[[ DATA IN THIS EXERCISE open ]]
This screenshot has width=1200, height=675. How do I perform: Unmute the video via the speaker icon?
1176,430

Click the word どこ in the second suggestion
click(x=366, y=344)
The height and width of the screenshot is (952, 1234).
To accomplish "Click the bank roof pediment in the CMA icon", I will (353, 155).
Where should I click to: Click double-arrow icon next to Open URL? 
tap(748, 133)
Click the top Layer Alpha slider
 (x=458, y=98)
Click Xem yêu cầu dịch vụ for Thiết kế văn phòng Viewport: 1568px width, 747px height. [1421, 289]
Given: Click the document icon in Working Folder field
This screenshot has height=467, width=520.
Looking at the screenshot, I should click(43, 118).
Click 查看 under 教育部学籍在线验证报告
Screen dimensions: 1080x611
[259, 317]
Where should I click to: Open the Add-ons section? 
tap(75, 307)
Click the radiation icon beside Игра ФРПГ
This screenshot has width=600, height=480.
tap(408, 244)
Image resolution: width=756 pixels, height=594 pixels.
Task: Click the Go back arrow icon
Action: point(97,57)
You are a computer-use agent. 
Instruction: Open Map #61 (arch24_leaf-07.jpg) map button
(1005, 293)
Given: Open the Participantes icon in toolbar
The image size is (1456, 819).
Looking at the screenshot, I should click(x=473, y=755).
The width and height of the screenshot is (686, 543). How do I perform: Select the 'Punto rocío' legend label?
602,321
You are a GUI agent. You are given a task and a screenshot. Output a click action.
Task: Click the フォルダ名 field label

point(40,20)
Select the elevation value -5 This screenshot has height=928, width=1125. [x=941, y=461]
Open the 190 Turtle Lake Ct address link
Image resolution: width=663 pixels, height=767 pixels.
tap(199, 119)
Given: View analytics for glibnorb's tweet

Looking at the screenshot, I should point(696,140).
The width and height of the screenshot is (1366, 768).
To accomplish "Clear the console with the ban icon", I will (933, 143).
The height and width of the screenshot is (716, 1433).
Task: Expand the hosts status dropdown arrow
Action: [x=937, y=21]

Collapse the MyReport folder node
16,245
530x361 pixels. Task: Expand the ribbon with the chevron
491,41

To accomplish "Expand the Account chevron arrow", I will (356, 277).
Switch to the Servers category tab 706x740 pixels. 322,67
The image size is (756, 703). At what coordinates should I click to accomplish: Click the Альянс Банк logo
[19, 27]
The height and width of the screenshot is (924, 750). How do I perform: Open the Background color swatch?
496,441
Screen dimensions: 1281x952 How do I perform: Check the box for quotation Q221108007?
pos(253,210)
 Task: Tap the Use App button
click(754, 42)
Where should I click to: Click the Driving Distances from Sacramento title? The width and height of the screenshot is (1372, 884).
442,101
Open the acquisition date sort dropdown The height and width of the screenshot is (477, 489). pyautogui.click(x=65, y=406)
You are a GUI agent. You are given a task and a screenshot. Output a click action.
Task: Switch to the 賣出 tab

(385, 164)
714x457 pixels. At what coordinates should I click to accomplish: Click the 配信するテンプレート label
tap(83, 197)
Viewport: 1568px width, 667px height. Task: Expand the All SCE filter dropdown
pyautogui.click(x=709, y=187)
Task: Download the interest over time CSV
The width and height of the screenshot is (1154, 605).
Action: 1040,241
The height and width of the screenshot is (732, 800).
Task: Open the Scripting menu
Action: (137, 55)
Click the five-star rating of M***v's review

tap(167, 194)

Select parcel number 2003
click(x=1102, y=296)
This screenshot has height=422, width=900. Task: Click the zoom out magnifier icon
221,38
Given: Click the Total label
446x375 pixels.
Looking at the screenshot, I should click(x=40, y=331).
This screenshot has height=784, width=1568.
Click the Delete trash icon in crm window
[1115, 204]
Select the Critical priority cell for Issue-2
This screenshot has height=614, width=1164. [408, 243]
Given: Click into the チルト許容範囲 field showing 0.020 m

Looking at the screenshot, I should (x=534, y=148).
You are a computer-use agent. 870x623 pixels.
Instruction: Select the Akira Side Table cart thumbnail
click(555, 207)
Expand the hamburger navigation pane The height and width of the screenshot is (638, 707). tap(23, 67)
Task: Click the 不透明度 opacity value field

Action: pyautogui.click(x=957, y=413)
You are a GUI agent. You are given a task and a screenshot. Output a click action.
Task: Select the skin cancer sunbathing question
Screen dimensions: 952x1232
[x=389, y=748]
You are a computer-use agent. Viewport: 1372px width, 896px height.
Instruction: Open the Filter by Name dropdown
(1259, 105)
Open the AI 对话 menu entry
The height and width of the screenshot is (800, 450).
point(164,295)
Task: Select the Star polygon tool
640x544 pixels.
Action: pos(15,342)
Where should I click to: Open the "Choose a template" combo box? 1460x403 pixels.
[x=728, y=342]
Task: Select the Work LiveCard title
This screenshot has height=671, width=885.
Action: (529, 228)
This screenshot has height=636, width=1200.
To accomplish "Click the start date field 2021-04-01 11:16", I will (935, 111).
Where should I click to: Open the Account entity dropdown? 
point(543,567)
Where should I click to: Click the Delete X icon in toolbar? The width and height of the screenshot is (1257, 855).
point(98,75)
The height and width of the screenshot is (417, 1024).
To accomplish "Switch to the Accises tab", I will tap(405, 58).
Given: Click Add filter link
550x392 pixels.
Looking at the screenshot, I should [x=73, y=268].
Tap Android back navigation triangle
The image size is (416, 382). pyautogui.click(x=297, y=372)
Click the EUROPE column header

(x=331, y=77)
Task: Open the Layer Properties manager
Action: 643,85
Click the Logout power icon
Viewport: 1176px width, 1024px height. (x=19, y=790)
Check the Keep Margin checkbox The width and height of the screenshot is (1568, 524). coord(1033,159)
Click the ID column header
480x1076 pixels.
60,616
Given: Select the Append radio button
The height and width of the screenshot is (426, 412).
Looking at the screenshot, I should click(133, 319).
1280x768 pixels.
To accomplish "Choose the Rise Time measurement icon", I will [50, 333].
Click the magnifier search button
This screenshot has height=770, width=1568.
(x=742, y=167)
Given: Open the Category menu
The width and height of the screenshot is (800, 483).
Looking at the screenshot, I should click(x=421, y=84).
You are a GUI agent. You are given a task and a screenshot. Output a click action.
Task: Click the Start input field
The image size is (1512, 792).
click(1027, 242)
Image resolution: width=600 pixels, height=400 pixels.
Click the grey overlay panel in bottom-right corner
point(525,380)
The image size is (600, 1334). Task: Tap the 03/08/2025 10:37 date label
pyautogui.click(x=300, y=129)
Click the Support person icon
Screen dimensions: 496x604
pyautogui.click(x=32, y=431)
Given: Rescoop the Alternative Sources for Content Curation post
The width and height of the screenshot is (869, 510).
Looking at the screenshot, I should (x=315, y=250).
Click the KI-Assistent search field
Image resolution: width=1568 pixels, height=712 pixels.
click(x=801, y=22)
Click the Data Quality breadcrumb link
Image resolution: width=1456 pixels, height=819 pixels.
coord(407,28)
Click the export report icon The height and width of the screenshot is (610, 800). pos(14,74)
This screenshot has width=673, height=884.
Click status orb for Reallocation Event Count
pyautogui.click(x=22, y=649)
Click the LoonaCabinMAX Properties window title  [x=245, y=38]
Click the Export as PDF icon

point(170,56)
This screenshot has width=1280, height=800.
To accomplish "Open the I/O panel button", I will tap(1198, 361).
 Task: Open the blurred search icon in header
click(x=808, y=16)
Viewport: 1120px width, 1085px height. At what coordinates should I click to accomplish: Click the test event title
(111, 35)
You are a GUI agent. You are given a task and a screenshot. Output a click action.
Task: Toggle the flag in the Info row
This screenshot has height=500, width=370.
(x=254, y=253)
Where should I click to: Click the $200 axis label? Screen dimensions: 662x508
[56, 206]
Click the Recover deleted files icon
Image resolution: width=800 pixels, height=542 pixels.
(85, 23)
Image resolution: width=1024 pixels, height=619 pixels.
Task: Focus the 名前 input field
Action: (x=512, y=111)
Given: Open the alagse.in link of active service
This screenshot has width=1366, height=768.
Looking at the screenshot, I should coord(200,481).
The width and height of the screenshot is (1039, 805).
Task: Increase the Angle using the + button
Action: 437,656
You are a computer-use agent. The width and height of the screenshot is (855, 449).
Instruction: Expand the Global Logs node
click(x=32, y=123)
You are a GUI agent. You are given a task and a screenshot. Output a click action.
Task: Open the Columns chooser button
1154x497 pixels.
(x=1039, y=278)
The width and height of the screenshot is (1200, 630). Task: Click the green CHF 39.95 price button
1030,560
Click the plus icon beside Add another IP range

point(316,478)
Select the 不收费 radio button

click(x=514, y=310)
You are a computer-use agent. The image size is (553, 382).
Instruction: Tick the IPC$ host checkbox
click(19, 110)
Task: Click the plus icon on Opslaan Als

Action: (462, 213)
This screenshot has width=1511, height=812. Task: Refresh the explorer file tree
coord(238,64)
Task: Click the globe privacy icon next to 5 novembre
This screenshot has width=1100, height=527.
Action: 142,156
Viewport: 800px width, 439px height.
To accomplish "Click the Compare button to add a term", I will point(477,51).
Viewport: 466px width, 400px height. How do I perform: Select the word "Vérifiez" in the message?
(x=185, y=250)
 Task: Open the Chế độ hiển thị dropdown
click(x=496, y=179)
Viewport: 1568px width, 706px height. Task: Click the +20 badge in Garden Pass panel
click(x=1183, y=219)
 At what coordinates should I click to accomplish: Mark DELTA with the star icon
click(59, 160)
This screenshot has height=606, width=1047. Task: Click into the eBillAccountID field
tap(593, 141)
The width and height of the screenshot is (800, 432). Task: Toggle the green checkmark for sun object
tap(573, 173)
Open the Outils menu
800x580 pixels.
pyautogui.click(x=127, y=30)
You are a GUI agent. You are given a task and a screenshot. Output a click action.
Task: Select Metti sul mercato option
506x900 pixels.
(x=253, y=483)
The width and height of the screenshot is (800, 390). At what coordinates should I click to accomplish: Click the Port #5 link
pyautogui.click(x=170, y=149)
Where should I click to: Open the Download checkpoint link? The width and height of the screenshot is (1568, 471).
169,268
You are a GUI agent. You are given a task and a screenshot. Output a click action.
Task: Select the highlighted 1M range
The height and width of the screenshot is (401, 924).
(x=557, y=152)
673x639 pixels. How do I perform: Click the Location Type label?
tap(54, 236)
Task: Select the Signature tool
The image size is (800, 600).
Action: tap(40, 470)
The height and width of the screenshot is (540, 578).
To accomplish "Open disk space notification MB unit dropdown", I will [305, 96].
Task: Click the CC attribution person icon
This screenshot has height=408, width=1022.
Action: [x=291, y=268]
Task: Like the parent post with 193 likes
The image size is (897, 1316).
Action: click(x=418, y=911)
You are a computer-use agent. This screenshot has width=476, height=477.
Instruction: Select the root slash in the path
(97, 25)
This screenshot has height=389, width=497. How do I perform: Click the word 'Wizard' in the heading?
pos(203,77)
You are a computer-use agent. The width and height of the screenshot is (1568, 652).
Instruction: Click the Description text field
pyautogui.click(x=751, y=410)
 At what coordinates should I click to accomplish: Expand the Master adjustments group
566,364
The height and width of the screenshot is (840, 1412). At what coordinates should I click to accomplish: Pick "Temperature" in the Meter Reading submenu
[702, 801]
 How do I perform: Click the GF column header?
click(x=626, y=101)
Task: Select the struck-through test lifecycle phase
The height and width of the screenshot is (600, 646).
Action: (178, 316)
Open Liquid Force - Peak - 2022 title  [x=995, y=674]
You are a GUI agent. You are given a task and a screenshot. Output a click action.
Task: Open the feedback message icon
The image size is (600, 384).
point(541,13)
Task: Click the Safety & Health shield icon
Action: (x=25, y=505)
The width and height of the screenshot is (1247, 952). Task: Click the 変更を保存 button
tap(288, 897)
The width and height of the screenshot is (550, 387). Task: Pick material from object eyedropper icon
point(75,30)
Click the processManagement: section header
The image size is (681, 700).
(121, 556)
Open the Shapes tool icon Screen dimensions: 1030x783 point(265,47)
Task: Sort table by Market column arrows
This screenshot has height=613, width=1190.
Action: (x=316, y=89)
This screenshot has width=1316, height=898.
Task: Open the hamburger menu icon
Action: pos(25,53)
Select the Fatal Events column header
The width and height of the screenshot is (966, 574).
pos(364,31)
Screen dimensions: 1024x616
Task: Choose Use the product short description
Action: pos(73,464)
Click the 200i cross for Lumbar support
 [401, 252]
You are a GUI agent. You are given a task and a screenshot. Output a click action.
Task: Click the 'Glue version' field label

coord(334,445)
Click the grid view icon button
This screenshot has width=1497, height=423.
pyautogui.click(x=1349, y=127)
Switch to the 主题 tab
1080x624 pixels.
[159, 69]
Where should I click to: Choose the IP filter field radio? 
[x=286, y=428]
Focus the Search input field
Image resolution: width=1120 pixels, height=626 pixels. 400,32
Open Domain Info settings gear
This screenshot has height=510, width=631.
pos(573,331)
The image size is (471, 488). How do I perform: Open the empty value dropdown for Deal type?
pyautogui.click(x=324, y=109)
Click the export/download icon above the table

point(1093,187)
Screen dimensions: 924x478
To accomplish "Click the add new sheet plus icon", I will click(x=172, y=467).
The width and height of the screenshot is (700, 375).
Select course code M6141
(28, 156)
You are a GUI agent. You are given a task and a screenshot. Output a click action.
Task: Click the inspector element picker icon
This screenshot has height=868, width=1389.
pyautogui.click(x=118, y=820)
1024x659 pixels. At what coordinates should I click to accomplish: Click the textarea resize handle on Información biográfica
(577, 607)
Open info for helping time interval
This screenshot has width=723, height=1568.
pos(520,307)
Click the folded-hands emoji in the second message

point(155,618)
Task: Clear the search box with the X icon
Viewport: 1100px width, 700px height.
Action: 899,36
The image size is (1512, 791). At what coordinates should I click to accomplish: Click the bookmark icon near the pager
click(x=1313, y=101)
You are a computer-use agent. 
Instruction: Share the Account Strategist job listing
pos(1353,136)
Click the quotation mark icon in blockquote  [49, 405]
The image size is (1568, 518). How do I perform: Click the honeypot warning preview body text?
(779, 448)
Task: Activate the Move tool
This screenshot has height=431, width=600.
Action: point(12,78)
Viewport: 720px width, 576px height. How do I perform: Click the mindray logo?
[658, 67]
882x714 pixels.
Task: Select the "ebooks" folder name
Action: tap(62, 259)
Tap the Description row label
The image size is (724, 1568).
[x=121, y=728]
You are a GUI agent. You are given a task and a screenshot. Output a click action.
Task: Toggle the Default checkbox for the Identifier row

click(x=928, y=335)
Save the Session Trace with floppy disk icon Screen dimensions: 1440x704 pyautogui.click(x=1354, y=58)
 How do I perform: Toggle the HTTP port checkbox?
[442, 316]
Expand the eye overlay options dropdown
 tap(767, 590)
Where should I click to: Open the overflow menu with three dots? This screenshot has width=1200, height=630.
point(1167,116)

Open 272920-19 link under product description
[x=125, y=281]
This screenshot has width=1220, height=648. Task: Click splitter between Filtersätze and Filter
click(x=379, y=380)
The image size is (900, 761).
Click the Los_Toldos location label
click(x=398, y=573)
[[ DATA IN THIS EXERCISE closed ]]
WHAT IS REQUIRED ▸ Find every line in the records that holds the word "disk", then state the count alone.

ANSWER ▸ 2